• _Instructions to follow_
Return all of the lines below exactly as they are.

• _Material supplied_
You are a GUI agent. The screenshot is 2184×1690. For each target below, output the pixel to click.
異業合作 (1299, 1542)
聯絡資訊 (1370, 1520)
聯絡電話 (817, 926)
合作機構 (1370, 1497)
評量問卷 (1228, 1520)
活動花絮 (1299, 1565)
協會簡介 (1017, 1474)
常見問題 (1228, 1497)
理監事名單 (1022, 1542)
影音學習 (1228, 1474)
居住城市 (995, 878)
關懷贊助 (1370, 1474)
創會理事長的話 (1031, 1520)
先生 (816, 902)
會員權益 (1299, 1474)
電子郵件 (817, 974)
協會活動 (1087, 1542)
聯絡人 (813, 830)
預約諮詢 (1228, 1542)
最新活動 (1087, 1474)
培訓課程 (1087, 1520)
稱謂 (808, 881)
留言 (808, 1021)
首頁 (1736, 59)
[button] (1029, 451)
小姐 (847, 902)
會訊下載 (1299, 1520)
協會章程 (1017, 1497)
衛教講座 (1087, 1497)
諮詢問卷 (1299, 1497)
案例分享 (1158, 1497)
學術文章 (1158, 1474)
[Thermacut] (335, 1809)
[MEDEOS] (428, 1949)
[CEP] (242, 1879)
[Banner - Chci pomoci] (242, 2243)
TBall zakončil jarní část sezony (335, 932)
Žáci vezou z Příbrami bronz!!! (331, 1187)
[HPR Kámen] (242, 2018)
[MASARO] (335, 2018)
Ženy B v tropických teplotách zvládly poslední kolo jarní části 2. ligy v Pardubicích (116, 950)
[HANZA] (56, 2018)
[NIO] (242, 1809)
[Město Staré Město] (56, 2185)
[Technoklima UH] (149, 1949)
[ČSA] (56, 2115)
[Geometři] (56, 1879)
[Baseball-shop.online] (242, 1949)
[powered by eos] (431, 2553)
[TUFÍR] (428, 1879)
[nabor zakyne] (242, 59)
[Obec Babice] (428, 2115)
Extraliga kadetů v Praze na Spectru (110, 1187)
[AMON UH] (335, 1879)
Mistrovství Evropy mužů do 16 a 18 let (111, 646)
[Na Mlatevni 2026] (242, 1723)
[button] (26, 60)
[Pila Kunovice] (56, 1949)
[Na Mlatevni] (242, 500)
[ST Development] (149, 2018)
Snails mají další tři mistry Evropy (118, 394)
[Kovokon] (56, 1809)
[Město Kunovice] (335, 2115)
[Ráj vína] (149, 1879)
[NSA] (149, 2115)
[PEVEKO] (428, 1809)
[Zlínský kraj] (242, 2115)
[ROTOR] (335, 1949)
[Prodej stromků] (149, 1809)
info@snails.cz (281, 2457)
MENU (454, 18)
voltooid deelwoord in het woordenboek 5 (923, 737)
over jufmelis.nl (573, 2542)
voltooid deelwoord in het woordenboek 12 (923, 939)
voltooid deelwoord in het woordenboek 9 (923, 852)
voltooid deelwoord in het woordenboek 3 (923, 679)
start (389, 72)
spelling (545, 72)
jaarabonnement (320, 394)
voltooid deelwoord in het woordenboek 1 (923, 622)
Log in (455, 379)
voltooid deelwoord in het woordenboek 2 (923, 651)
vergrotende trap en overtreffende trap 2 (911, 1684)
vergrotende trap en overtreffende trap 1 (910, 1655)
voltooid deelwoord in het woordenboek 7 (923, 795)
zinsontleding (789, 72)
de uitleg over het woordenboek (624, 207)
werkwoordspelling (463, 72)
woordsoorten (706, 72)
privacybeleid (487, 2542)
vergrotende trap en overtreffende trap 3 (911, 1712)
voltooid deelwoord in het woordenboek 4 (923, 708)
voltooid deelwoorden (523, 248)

• _Task result_
You are a GUI agent. The screenshot is 2184×1690. For each target below, output the pixel to click.
異業合作 (1299, 1542)
聯絡資訊 (1370, 1520)
聯絡電話 (817, 926)
合作機構 (1370, 1497)
評量問卷 (1228, 1520)
活動花絮 (1299, 1565)
協會簡介 (1017, 1474)
常見問題 (1228, 1497)
理監事名單 (1022, 1542)
影音學習 (1228, 1474)
居住城市 (995, 878)
關懷贊助 (1370, 1474)
創會理事長的話 (1031, 1520)
先生 (816, 902)
會員權益 (1299, 1474)
電子郵件 (817, 974)
協會活動 (1087, 1542)
聯絡人 (813, 830)
預約諮詢 (1228, 1542)
最新活動 (1087, 1474)
培訓課程 (1087, 1520)
稱謂 (808, 881)
留言 (808, 1021)
首頁 (1736, 59)
[button] (1029, 451)
小姐 (847, 902)
會訊下載 (1299, 1520)
協會章程 (1017, 1497)
衛教講座 (1087, 1497)
諮詢問卷 (1299, 1497)
案例分享 (1158, 1497)
學術文章 (1158, 1474)
[Thermacut] (335, 1809)
[MEDEOS] (428, 1949)
[CEP] (242, 1879)
[Banner - Chci pomoci] (242, 2243)
TBall zakončil jarní část sezony (335, 932)
Žáci vezou z Příbrami bronz!!! (331, 1187)
[HPR Kámen] (242, 2018)
[MASARO] (335, 2018)
Ženy B v tropických teplotách zvládly poslední kolo jarní části 2. ligy v Pardubicích (116, 950)
[HANZA] (56, 2018)
[NIO] (242, 1809)
[Město Staré Město] (56, 2185)
[Technoklima UH] (149, 1949)
[ČSA] (56, 2115)
[Geometři] (56, 1879)
[Baseball-shop.online] (242, 1949)
[powered by eos] (431, 2553)
[TUFÍR] (428, 1879)
[nabor zakyne] (242, 59)
[Obec Babice] (428, 2115)
Extraliga kadetů v Praze na Spectru (110, 1187)
[AMON UH] (335, 1879)
Mistrovství Evropy mužů do 16 a 18 let (111, 646)
[Na Mlatevni 2026] (242, 1723)
[button] (26, 60)
[Pila Kunovice] (56, 1949)
[Na Mlatevni] (242, 500)
[ST Development] (149, 2018)
Snails mají další tři mistry Evropy (118, 394)
[Kovokon] (56, 1809)
[Město Kunovice] (335, 2115)
[Ráj vína] (149, 1879)
[NSA] (149, 2115)
[PEVEKO] (428, 1809)
[Zlínský kraj] (242, 2115)
[ROTOR] (335, 1949)
[Prodej stromků] (149, 1809)
info@snails.cz (281, 2457)
MENU (454, 18)
voltooid deelwoord in het woordenboek 5 (923, 737)
over jufmelis.nl (573, 2542)
voltooid deelwoord in het woordenboek 12 (923, 939)
voltooid deelwoord in het woordenboek 9 (923, 852)
voltooid deelwoord in het woordenboek 3 (923, 679)
start (389, 72)
spelling (545, 72)
jaarabonnement (320, 394)
voltooid deelwoord in het woordenboek 1 (923, 622)
Log in (455, 379)
voltooid deelwoord in het woordenboek 2 (923, 651)
vergrotende trap en overtreffende trap 2 (911, 1684)
vergrotende trap en overtreffende trap 1 (910, 1655)
voltooid deelwoord in het woordenboek 7 (923, 795)
zinsontleding (789, 72)
de uitleg over het woordenboek (624, 207)
werkwoordspelling (463, 72)
woordsoorten (706, 72)
privacybeleid (487, 2542)
vergrotende trap en overtreffende trap 3 (911, 1712)
voltooid deelwoord in het woordenboek 4 (923, 708)
voltooid deelwoorden (523, 248)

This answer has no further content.